**Problem to solve:** Every line in the records below with the string "Proceedings" is to be copied out.

(Stored dataset items)

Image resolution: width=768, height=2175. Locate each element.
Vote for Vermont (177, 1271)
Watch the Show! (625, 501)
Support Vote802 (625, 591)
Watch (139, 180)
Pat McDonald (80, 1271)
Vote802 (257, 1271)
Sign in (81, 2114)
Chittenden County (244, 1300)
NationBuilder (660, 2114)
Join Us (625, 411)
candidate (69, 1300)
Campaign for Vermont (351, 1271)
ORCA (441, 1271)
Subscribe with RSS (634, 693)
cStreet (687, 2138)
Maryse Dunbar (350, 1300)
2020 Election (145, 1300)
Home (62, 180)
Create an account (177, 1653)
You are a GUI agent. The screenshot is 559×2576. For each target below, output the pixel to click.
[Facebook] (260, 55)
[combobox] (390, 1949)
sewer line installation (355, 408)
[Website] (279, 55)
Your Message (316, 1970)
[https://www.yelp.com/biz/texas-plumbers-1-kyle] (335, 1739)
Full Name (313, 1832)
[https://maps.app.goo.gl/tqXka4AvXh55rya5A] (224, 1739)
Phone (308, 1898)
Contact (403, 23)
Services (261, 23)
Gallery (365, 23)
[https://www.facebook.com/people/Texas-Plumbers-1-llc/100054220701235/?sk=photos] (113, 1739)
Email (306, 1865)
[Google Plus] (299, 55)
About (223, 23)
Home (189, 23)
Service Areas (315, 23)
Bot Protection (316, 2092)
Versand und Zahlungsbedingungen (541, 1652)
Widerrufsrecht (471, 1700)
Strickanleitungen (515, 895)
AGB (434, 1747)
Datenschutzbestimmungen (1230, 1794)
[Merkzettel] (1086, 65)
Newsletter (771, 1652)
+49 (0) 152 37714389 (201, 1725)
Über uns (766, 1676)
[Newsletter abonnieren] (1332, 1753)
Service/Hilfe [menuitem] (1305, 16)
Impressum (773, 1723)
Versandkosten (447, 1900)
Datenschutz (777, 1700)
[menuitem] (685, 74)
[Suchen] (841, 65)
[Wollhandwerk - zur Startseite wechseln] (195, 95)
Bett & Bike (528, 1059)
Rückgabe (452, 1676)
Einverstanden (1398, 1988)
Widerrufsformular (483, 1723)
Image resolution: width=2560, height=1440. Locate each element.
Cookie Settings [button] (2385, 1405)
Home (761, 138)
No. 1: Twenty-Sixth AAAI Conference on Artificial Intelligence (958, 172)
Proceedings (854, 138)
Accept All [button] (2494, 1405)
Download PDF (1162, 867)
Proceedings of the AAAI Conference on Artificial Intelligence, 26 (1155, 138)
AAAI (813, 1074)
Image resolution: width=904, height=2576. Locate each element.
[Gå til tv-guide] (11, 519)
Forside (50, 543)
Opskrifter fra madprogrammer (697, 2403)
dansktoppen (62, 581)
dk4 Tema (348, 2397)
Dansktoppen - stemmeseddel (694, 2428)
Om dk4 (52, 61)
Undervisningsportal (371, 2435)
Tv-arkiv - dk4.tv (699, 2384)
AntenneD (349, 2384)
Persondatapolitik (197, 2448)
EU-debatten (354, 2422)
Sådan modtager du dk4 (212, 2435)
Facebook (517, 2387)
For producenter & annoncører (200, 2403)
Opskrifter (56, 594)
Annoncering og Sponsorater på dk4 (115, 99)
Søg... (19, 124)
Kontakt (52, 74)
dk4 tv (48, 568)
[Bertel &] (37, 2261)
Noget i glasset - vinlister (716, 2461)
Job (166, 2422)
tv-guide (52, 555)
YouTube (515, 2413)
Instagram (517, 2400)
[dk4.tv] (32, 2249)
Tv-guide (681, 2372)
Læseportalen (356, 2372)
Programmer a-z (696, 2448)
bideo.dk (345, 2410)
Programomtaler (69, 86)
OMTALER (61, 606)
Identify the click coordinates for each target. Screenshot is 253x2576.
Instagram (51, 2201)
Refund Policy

**Result:**
Proceedings (854, 138)
Proceedings of the AAAI Conference on Artificial Intelligence, 26 (1155, 138)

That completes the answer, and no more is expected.